Tareas a realizar
**A)** Según el texto sobre Groenlandia y las tierras raras, ¿cuántas toneladas de reservas de tierras raras posee Groenlandia?
**B)** Indica si cada afirmación coincide con el texto sobre Groenlandia y las tierras raras. Responde sí o no y cita las palabras del texto que lo deciden.
(i) Vietnam tiene más reservas de tierras raras que Brasil.
(ii) Estados Unidos tiene menos reservas de tierras raras que Groenlandia.
(iii) Las cifras de reservas proceden de datos de Statista.
**C)** Escribe la continuación del texto sobre Groenlandia y las tierras raras a partir de su última oración.

Texto extraído
Groenlandia alberga grafito, níquel, oro, hierro, diamantes y, de manera particularmente sensible, tierras raras, estos minerales no son una mercancía más: constituyen la base material de la economía tecnológica y de los sistemas de defensa contemporáneos, sin tierras raras no hay baterías avanzadas, ni misiles de precisión, ni desarrollo tecnológico, de acuerdo con datos de Statista, China concentra alrededor de 44 millones de toneladas de reservas de tierras raras, seguida por Vietnam con 22 millones, y por Brasil y Rusia con aproximadamente 21 millones cada uno, en contraste, Estados Unidos cuenta con 1.9 millones de toneladas, mientras que Groenlandia posee cerca de 1.5 millones, aunque estas cifras parecen modestas frente al dominio chino, representan algo escaso: una alternativa fuera de la órbita de Pekín.

Datos proporcionados
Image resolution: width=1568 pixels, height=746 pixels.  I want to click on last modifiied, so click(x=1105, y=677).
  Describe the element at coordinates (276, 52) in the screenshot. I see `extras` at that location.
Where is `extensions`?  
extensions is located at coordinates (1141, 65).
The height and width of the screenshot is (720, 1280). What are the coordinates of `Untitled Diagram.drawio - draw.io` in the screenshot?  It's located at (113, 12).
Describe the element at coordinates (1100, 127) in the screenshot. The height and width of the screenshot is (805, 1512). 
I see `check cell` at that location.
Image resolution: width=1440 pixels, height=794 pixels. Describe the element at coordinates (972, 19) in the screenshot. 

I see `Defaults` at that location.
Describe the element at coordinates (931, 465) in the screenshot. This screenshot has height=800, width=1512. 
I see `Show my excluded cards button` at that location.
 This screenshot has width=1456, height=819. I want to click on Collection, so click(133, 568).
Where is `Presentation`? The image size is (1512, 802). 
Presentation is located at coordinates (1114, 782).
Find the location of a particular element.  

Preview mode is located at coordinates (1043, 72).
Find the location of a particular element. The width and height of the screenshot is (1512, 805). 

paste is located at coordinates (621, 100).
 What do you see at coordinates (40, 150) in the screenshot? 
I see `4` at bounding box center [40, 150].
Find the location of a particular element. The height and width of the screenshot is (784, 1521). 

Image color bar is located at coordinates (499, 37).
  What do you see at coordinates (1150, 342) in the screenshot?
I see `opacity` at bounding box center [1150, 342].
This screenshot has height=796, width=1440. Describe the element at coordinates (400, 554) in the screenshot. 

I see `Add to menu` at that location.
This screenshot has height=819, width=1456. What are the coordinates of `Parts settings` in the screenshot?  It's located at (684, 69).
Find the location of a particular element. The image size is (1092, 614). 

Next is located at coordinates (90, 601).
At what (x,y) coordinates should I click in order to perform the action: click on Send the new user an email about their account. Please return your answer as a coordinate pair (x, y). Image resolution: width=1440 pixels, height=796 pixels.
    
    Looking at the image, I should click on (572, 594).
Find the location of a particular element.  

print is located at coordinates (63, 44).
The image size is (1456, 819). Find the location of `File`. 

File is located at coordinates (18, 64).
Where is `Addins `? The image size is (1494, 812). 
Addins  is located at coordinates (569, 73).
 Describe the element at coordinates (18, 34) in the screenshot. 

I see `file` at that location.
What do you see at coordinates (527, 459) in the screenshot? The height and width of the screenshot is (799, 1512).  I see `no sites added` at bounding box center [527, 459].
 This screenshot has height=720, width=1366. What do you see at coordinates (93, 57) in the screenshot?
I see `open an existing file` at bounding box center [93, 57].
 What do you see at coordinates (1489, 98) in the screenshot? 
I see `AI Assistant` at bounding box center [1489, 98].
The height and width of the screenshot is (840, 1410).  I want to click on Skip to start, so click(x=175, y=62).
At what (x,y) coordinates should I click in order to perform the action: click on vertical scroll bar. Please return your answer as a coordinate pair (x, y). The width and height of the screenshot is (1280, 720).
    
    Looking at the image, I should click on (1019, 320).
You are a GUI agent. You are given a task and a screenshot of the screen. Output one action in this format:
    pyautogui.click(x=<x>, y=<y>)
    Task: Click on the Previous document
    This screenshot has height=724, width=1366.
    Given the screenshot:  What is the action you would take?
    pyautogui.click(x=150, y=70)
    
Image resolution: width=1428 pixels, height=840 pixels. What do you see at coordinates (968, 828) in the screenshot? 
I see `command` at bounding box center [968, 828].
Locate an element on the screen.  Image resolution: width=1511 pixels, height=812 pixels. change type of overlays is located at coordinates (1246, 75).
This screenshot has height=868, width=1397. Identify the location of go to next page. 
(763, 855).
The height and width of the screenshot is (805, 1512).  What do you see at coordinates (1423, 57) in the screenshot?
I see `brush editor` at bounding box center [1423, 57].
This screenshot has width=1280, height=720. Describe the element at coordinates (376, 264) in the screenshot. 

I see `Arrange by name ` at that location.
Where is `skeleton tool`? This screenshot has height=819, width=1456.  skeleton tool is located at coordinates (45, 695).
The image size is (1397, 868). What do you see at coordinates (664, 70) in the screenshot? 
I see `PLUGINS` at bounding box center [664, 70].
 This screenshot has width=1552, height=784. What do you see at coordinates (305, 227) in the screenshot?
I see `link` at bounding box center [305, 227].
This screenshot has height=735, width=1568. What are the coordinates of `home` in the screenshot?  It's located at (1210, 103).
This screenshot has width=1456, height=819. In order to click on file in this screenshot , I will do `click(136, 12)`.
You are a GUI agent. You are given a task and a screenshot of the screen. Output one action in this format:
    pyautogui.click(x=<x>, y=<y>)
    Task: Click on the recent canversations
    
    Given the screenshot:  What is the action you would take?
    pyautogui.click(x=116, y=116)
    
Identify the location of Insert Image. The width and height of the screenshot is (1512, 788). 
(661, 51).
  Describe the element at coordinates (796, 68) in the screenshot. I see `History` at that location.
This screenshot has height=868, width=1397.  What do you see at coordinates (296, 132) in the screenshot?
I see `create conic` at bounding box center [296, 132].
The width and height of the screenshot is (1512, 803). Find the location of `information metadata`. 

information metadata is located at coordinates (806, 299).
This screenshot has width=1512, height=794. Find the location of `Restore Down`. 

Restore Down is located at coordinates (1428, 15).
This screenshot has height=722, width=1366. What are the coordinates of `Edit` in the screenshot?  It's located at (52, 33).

Conjunto de respuestas
**A)** Cerca de 1.5 millones de toneladas.

**B)**
(i) Sí: "seguida por Vietnam con 22 millones, y por Brasil y Rusia con aproximadamente 21 millones cada uno".
(ii) No: "Estados Unidos cuenta con 1.9 millones de toneladas, mientras que Groenlandia posee cerca de 1.5 millones".
(iii) Sí: "de acuerdo con datos de Statista".

**C)**
Por eso, cuando Estados Unidos habla de Groenlandia, no habla de clima ni de paisajes remotos, habla de seguridad nacional, control sistémico y anticipación estratégica, en la geopolítica contemporánea, lo que parece vacío suele ser el centro del tablero, durante décadas, Groenlandia fue estratégica; hoy, es urgente, el deshielo no sólo transforma el entorno físico: acelera la competencia entre potencias, revela recursos antes inaccesibles y redefine prioridades globales, el Ártico deja de ser frontera; ahora es escenario.
Este fenómeno no puede analizarse de manera aislada, China, consciente de que el poder del siglo XXI se construye sobre el control de nodos críticos, ha intensificado su presencia económica y diplomática en regiones clave, en el Ártico, no despliega tropas, pero sí capital, infraestructura y contratos, la lógica es simple: quien entra primero en los recursos, entra primero en el poder, al mismo tiempo, Pekín ha expresado reiteradamente su interés en Taiwán, una pieza central de la economía global por su dominio en la industria de semiconductores, a través de TSMC, Taiwán controla más del 50% del mercado mundial de fabricación de chips avanzados, produciendo para empresas como Apple, Nvidia y Qualcomm, esta concentración convierte a la isla en un activo estratégico de primer orden y, al mismo tiempo, en un foco de tensión geopolítica permanente.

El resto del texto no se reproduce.